Frenchman Serge Atlaoui loses appeal against execution in Indonesia

Serge Atlaoui, Frenchman on death row, with wife Sabine Atlaoui during one of her visits at Nusakambangan prison island.
Serge Atlaoui, Frenchman on death row, with wife Sabine Atlaoui during one of her visits at Nusakambangan prison island. Photo: AFP

Jakarta: The Indonesian Attorney-General's office has said no executions will be held in Indonesia in the near future despite Frenchman Serge Atlaoui losing his appeal on Monday.
Atlaoui, 51, was due to be executed with Australians Andrew Chan and Myuran Sukumaran in April, but won an eleventh hour reprieve because his appeal had not been heard in the Administrative Court.
He was contesting President Joko Widodo's rejection of his clemency plea, on the grounds he unilaterally rejected the pleas of all drug felons on death rather than considering the merits of each case.
But on Monday the Administrative Court upheld an earlier ruling in April that clemency is the prerogative of the president and the court does not have the authority to rule on it.
"Therefore we reject the appeal by the applicant and we uphold our decision of April 9, 2015," said presiding judge Ujang Abdullah.
Indonesian Attorney-General spokesman Tony Spontana said after the decision that no executions were planned in the near future. "No meetings on it have been held so far," he said.
Atlaoui's lawyer, Nancy Yuliana, said she regretted the decision but was not surprised.

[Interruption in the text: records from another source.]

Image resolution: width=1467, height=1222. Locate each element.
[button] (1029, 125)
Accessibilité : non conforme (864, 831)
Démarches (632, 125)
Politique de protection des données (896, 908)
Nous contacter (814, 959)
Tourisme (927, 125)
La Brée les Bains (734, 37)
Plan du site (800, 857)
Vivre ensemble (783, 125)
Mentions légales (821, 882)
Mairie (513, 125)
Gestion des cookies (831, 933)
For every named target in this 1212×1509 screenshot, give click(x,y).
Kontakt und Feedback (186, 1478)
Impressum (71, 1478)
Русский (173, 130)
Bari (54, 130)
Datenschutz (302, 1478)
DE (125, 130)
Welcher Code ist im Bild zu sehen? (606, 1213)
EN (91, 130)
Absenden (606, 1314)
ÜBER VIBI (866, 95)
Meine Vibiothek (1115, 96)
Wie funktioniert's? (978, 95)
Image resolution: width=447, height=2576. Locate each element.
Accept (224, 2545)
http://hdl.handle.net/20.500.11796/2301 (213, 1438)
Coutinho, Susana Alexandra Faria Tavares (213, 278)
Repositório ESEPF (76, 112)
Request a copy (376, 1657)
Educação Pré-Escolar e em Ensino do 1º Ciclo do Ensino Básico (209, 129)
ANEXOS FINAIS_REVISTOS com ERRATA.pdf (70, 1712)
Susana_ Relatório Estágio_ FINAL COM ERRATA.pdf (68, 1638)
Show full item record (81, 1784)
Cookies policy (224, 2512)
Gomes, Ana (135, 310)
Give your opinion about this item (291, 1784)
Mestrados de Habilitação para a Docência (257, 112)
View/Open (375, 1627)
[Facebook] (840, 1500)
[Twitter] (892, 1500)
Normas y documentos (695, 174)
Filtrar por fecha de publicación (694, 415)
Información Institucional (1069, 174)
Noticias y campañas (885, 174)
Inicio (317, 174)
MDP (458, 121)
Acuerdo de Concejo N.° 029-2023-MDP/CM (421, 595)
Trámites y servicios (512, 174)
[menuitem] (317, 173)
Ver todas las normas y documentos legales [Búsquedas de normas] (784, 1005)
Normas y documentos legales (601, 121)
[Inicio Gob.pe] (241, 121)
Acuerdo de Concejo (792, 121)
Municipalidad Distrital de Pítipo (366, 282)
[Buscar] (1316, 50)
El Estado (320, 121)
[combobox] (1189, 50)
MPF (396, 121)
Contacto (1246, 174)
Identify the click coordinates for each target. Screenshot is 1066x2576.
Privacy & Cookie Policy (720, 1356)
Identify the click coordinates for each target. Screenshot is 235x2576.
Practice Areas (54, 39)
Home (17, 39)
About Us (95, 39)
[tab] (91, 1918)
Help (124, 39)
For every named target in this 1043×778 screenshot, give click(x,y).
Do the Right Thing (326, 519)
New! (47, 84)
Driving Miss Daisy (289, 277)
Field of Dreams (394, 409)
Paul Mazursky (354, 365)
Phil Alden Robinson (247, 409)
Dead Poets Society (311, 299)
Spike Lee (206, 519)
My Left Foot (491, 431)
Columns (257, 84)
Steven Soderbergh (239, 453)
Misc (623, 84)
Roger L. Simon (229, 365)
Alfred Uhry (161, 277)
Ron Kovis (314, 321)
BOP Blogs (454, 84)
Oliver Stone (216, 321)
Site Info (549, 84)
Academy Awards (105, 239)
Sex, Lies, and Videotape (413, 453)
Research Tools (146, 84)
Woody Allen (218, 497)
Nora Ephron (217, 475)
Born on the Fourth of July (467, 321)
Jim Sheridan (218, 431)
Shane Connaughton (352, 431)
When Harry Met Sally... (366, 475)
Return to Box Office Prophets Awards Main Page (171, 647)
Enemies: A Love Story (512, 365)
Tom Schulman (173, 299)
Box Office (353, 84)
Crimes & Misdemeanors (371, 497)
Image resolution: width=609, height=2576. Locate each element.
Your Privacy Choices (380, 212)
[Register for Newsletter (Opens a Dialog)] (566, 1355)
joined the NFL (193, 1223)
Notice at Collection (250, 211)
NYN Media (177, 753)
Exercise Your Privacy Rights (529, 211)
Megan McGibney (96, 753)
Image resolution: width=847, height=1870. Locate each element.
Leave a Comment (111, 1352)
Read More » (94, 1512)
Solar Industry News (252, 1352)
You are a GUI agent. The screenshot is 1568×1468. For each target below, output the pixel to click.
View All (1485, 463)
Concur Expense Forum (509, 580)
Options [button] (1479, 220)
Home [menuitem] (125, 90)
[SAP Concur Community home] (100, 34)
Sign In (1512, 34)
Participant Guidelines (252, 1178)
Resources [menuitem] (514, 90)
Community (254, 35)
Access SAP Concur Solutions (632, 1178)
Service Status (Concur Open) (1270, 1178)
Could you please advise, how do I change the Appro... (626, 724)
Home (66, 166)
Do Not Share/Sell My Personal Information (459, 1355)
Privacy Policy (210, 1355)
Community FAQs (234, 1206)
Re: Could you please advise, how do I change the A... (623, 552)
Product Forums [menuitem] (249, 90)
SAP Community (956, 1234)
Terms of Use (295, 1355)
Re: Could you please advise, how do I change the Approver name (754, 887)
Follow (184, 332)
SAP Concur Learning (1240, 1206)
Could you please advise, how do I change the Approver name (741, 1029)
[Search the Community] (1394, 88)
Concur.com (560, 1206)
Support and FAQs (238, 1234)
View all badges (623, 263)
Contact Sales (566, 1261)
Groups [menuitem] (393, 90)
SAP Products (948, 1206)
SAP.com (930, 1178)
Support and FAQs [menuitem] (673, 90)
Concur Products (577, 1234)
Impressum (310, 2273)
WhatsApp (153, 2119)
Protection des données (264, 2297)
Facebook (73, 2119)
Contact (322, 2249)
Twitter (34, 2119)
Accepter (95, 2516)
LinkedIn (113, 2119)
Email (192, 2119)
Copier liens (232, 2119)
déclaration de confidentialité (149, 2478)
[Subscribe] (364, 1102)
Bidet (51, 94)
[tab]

Lawyers for Chan and Sukumaran had lodged similar legal challenges in the Administrative Court which had been rejected on the same grounds.
"We will inform the family and we will think of another legal way. We don't know yet," Ms Yuliana said.
Atlaoui, a welder and father of five, was arrested near Jakarta in 2005 in a meth lab at Tangerang, west of Jakarta.
He has always maintained his innocence and insisted he was merely installing equipment in what he thought was an acrylics factory.
Atlaoui was arrested with 17 others, several of whom have also been sentenced to death.
However he is the first to face the firing squad even though it was only his third day at the factory.
His legal team argue he cannot be executed alone because Indonesia requires that all those who have committed a crime must be punished together.
But the Attorney-General's spokesman, Mr Spontana, said Atlaoui could still be executed in isolation from the others.
"He can be executed separately despite committing the crime with the other perpetrators because their legal dossiers and convictions were made individually," Mr Spontana said.